Indiewire reports that Amazon has indefinitely shelved A Rainy Day in New York, his once-forthcoming film starring Timothée Chalamet (who later donated his salary to Time’s Up, RAINN, and New York City’s LGBT Center, though, less admirably, he reportedly made up a contractual agreement to justify why he hadn’t spoken up sooner), Selena Gomez (who said some stupid things about the universe working “in interesting ways” when confronted about working with Allen), and starring Jude Law as a middle-aged man who falls in love with Elle Fanning. In the film, Fanning portrays portrays a 15-year-old pretending to be 21. How novel!

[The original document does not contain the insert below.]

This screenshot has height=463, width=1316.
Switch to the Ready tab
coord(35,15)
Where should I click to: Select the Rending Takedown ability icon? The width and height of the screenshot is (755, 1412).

Amazon pulled the plug on the project last summer when Dylan Farrow’s story began receiving new attention because of the #MeToo movement and her ongoing efforts to speak out about her experience. In his lawsuit, Allen refers to her accusations as “a 25-year old, baseless allegation.”
More from Allen’s lawsuit (via Variety):
“Amazon backed out of the deals, purporting to terminate them without any legal basis for doing so, while knowing that its actions would cause substantial damage to Mr. Allen… investors and the artists and crew involved in making the films. Amazon has tried to excuse its action by referencing a 25-year old, baseless allegation against Mr. Allen, but that allegation was already well known to Amazon (and the public) before Amazon entered into four separate deals with Mr. Allen—and, in any event it does not provide a basis for Amazon to terminate the contract. There simply was no legitimate ground for Amazon to renege on its promises.”
Amazon has already released the first two films in Allen’s multi-picture deal, 2016’s Cafe Society and 2017’s Wonder Wheel. The conglomerate also produced his 2016 television series Crisis in Six Scenes. According to Indiewire, Amazon canceled Wonder Wheel’s New York Film Festival red carpet in 2017 “to reportedly avoid controversy.”
Amazon doesn’t look great here and we can only assume whether or not the company would’ve continued to work with Allen if his purported abuses weren’t brought back to the news cycle. Allen, however, is—at best—an asshole (at worst, he’s serial child abuser), so once again, we find ourselves rooting for absolutely no one.